(Stored data entries)
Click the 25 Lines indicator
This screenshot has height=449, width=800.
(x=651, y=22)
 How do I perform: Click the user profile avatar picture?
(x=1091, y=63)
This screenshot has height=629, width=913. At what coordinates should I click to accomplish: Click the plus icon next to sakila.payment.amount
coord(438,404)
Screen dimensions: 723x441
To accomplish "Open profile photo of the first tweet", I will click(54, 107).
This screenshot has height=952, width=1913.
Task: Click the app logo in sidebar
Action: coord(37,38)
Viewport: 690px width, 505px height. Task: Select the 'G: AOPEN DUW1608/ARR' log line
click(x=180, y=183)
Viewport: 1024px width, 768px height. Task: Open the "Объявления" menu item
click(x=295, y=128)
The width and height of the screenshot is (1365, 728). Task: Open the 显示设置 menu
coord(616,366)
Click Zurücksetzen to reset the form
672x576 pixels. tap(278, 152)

#### [WHAT TO DO]
Would you return, unchanged, the lines from the one containing "Viewport: 1024px width, 768px" through the end of the entries?

#### [SOLUTION]
Viewport: 1024px width, 768px height. Task: Open the "Объявления" menu item
click(x=295, y=128)
The width and height of the screenshot is (1365, 728). Task: Open the 显示设置 menu
coord(616,366)
Click Zurücksetzen to reset the form
672x576 pixels. tap(278, 152)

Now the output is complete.